MKD DPR Ungkap Alasan Sahroni Eko, Nafa hingga Uya Kuya Tak Dipecat

4 hours ago 8

Jakarta, CNN Indonesia --

Mahkamah Kehormatan Dewan (MKD) DPR mengungkap alasan lima anggota DPR nonaktif buntut gelombang demo 25-31 Agustus lalu, tak dipecat dalam sidang putusan yang dibacakan pada Rabu (5/11).

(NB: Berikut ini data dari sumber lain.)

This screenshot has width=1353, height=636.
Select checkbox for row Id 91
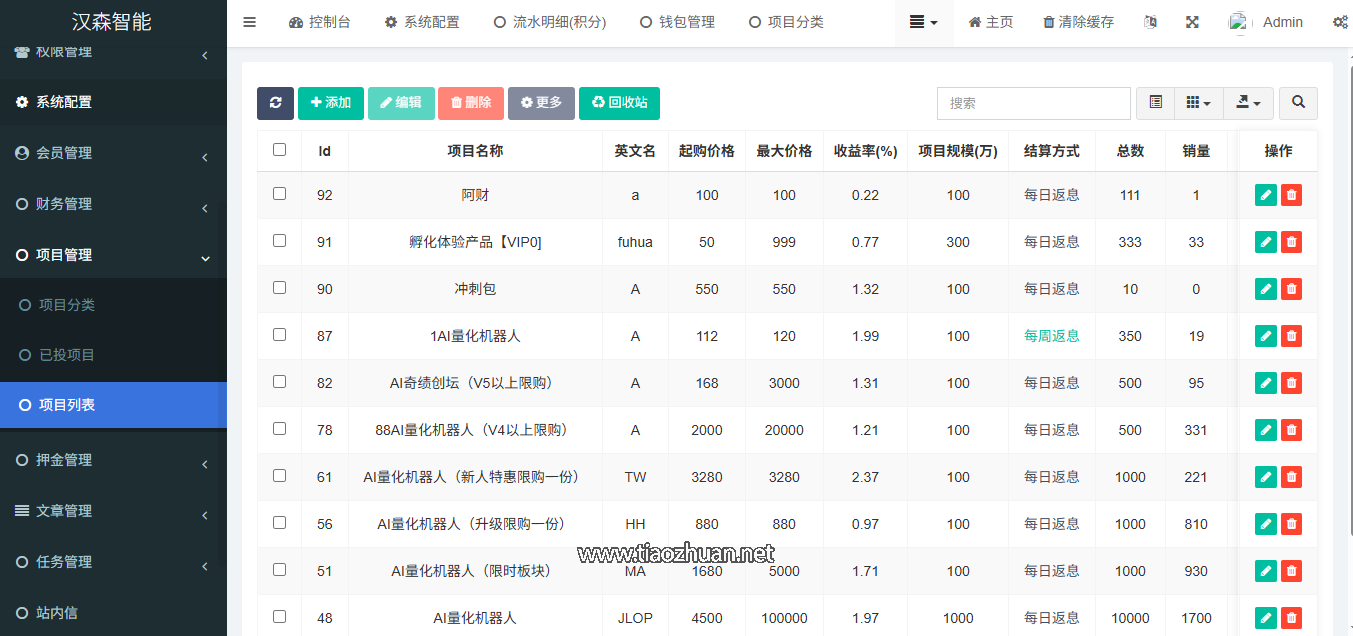click(x=279, y=241)
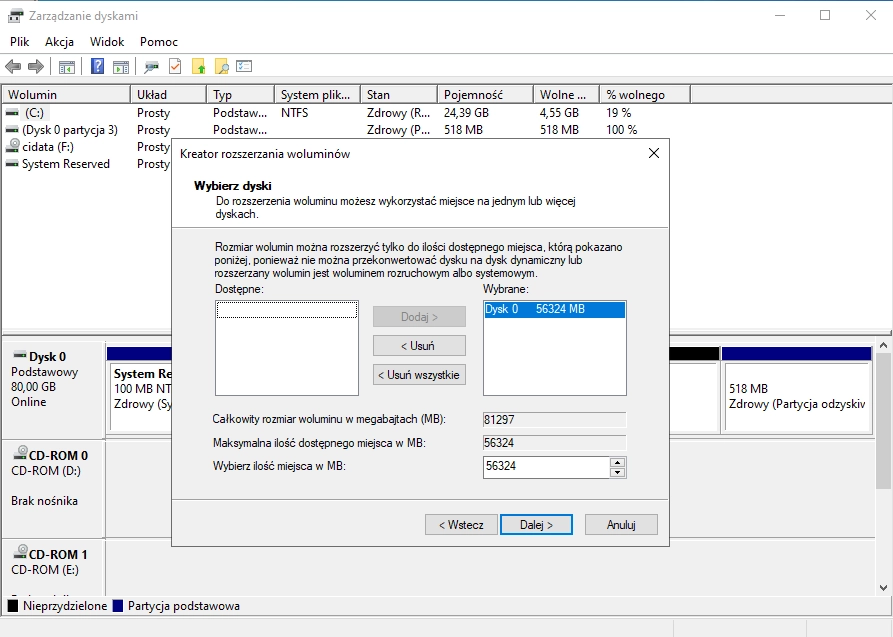This screenshot has width=893, height=637.
Task: Open help via blue question mark icon
Action: (x=98, y=67)
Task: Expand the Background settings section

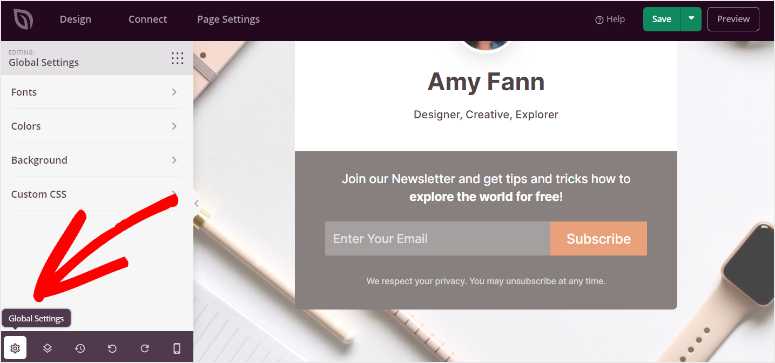Action: [x=96, y=160]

MKD menggelar sidang putusan dugaan pelanggaran etik lima anggota DPR nonaktif yang dipimpin Ketua MKD DPR Nazaruddin Dek Gam didampingi empat pimpinan lain, dan dihadiri semua teradu.

Lima anggota DPR yang dimaksud yakni Ahmad Sahroni dan Nafa Urbach dari Fraksi NasDem, Uya Kuya dan Eko Patrio dari PAN, dan Adies Kadir dari Golkar.

ADVERTISEMENT

SCROLL TO CONTINUE WITH CONTENT

Dalam pertimbangannya, Wakil Ketua MKD DPR dari Fraksi Gerindra, Imron Amin mengungkap sejumlah alasan kelima anggota nonaktif itu tidak dipecat permanen.

Mereka masing-masing menerima sanksi nonaktif dalam durasi waktu yang berbeda antara 3-6 bulan yang terhitung sejak penonaktifan mereka oleh partainya.

Rinciannya, Sahroni disanksi nonaktif enam bulan, Nafa Urbach tiga bulan, dan Eko Patrio empat bulan. Sedangkan, dua sisanya, yakni Uya Kuya dan Adies Kadir telah diaktifkan kembali keanggotaannya.

"Mendengar saksi dan ahli-ahli dalam persidangan, MKD menyampaikan pertimbangan sebagai berikut," kata Imron dalam sidang putusan.

Pertama, Imron mengatakan setelah meminta keterangan para saksi, ada informasi yang keliru terkait isu kenaikan gaji dan tunjangan DPR. Termasuk aksi joget para teradu dalam Sidang Tahunan MPR dan sidang bersama DPR dan DPD pada 15 Agustus lalu.

Kedua, menurut Imron, aksi joget-joget yang dilakukan sejumlah anggota dalam sidang, termasuk oleh Eko Patrio dan Uya Kuya, merupakan apresiasi dari penampilan Orkestra Universitas Pertahanan (Unhan)

"Pada saat tersebut para anggota DPR berjoget karena mengapresiasi mahasiswa Unhan, yang menyanyikan lagu-lagu daerah bukan karena merayakan pengumuman kenaikan gaji anggota DPR," kata Imron.

"Pada saat itu juga tak ada sama sekali pengumuman kenaikan gaji DPR," imbuhnya.

Ketiga, MKD, kata Imron, berpendapat kekeliruan informasi itu telah menimbulkan kemarahan publik kepada DPR. Termasuk kepada para teradu.

Mengutip keterangan sejumlah ahli, yakni kriminolog, Adrianus Meliala, sosiolog Trubus Rahardinsyah, ahli media media sosial Ismail Fahmi, hingga ahli hukum Setya Arinanto dalam sidang sebelumnya pada Senin (3/11), Imron bilang keterangan telah sesuai satu sama lain.

Karenanya, lanjut Imron, MKD berpendapat informasi yang tidak benar dan tersebar di media sosial telah menimbulkan persepsi yang salah kepada teradu.

"Mengingat para pengadu telah mencabut aduannya, Mahkamah berpendapat bahwa semakin terang dan jelas hal ihwal yang diadukan para pengadu, dilatarbelakangi adanya berita bohong yang diterima para pengadu," kata Imron.